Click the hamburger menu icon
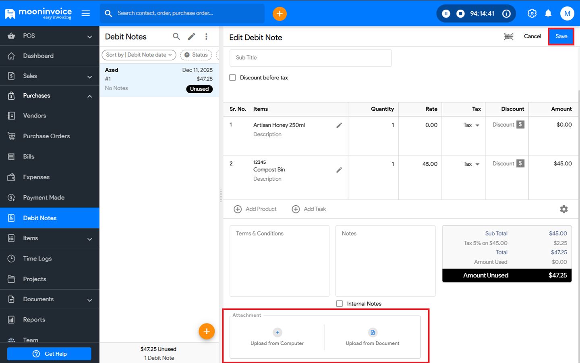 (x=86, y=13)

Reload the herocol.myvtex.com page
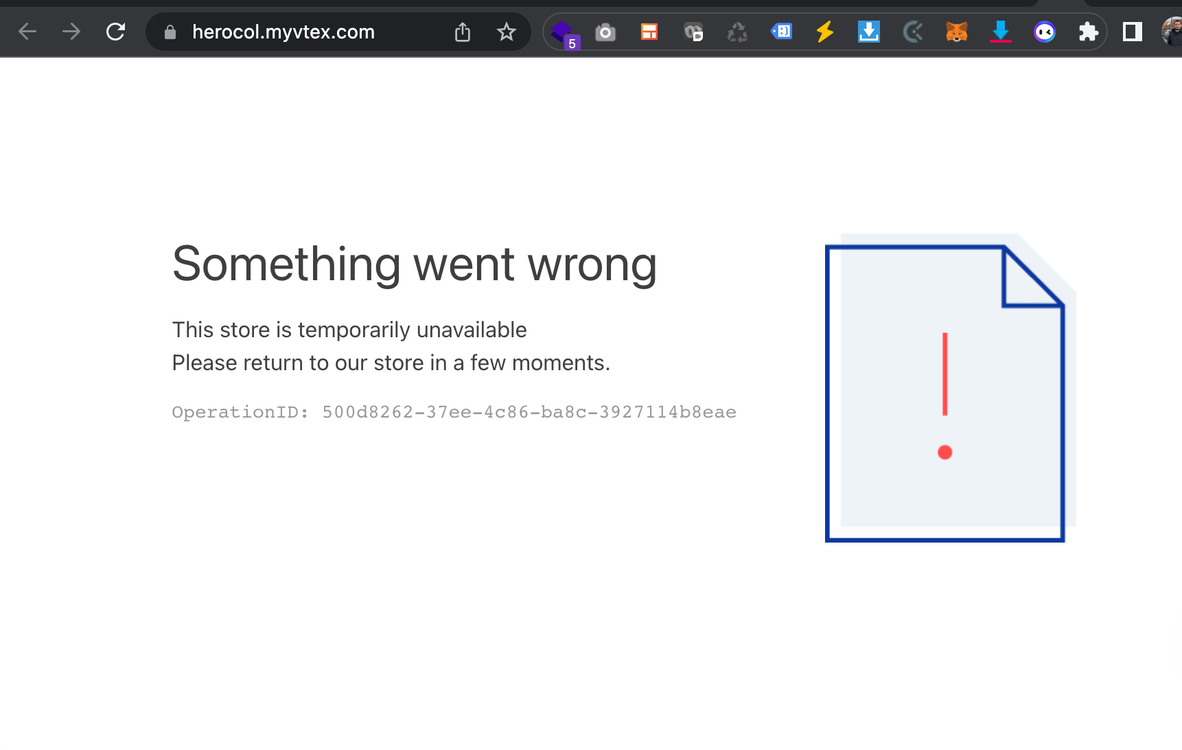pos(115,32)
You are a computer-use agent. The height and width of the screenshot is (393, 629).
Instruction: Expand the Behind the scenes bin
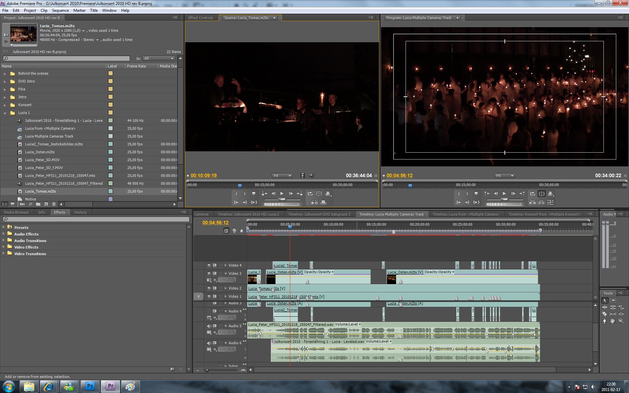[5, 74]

******************************

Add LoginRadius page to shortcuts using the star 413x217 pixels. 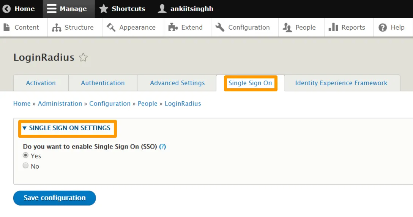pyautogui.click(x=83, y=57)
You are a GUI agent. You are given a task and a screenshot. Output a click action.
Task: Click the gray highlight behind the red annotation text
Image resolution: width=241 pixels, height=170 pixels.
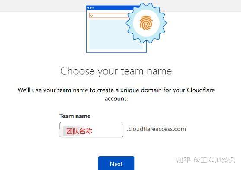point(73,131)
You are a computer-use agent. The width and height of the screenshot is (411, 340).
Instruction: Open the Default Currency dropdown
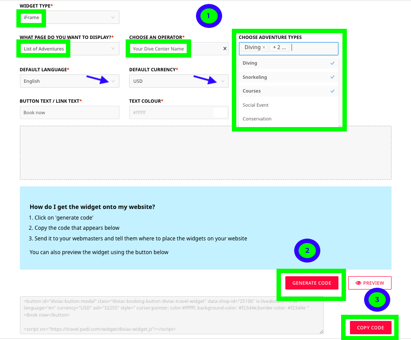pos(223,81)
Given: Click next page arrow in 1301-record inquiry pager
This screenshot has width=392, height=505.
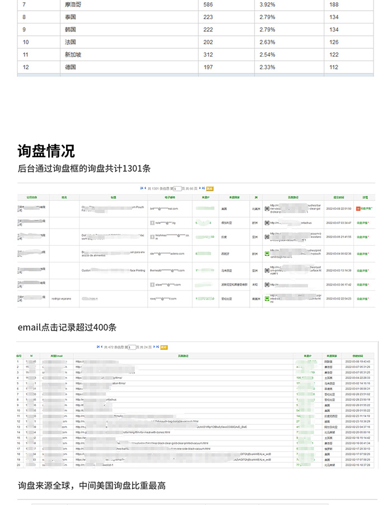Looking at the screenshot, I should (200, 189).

******************************

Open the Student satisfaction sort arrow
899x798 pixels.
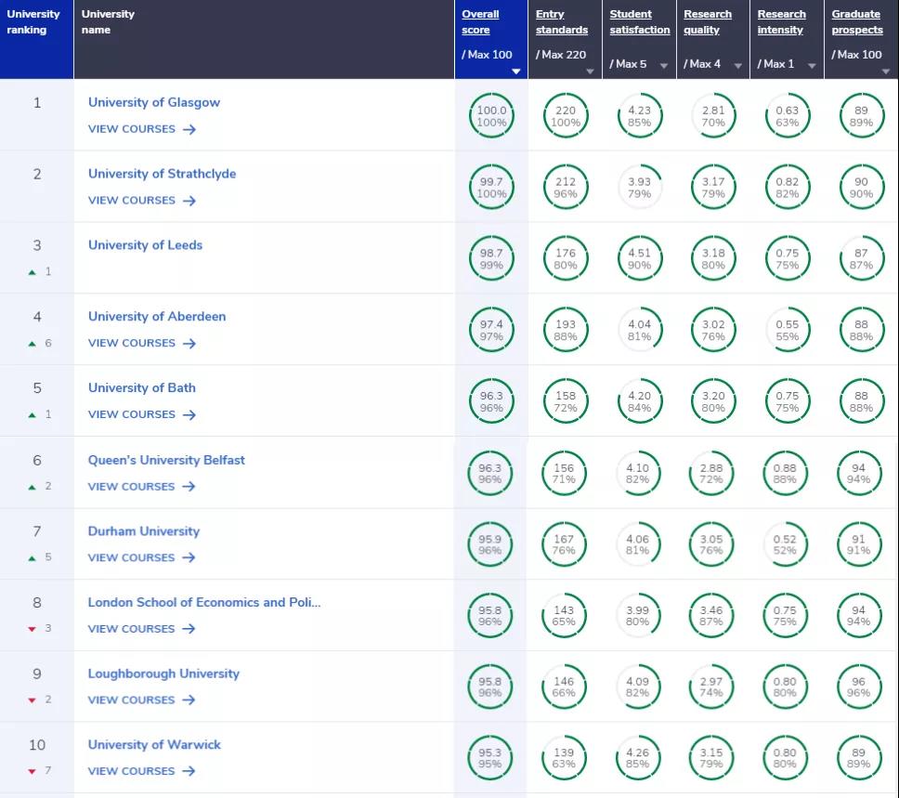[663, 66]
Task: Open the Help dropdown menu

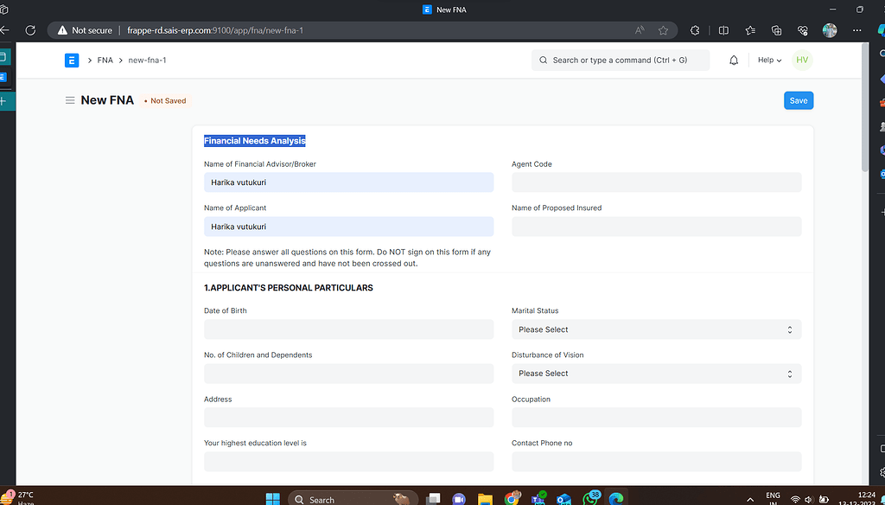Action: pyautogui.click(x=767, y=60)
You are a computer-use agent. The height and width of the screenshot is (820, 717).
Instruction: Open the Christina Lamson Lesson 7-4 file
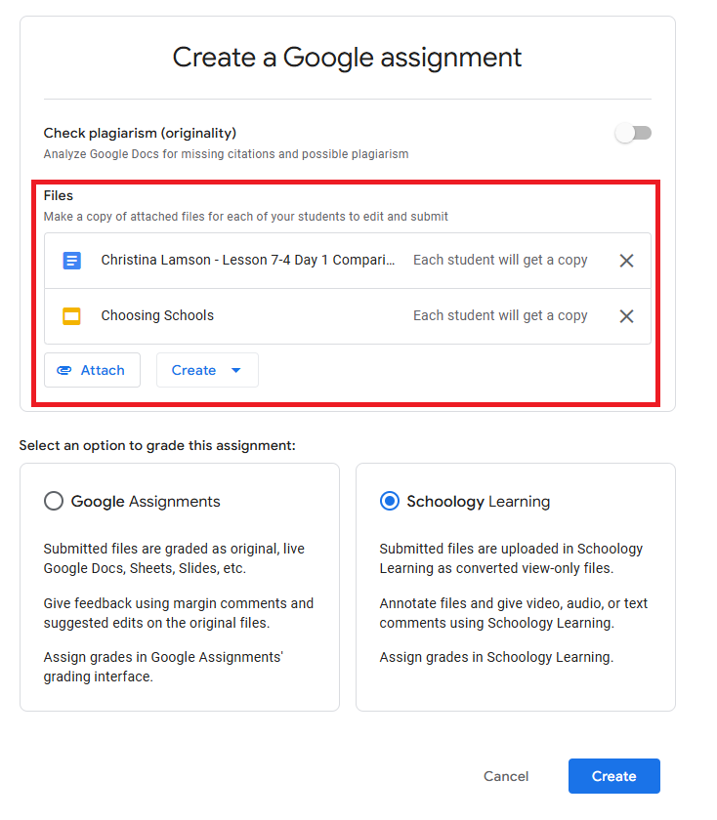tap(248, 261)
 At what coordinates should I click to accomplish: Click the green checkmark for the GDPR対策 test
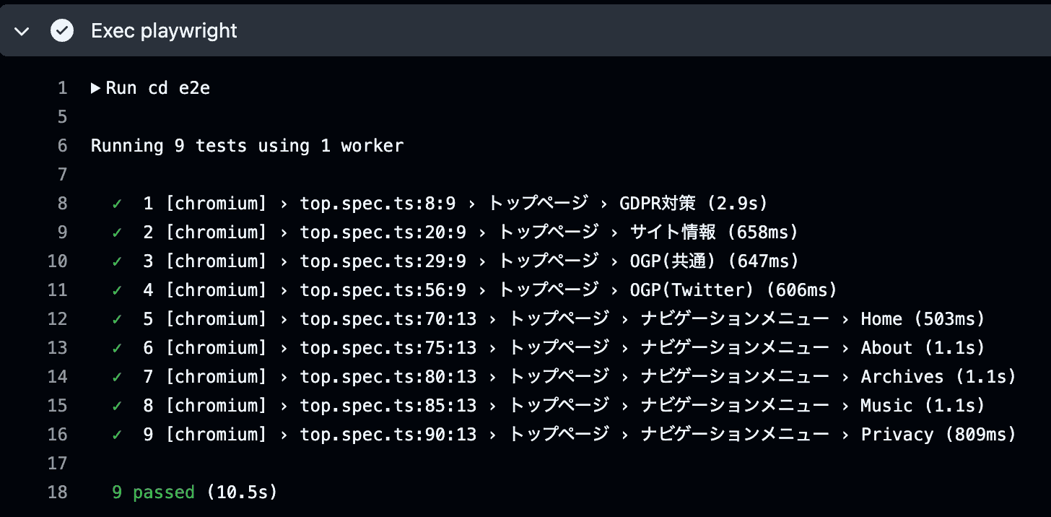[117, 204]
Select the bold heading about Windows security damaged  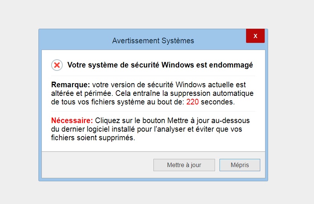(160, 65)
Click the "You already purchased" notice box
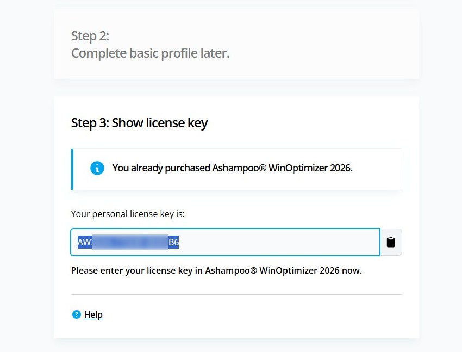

******************************

**Try it:** Copy out every line from the data above that has "agent" in it.

**Written reply:**
You are a computer-use agent. The height and width of the screenshot is (393, 629).
You are a GUI agent. You are given a task and a screenshot. Output a click action.
You are a computer-use agent. The width and height of the screenshot is (411, 340).
You are a computer-use agent. The height and width of the screenshot is (820, 717).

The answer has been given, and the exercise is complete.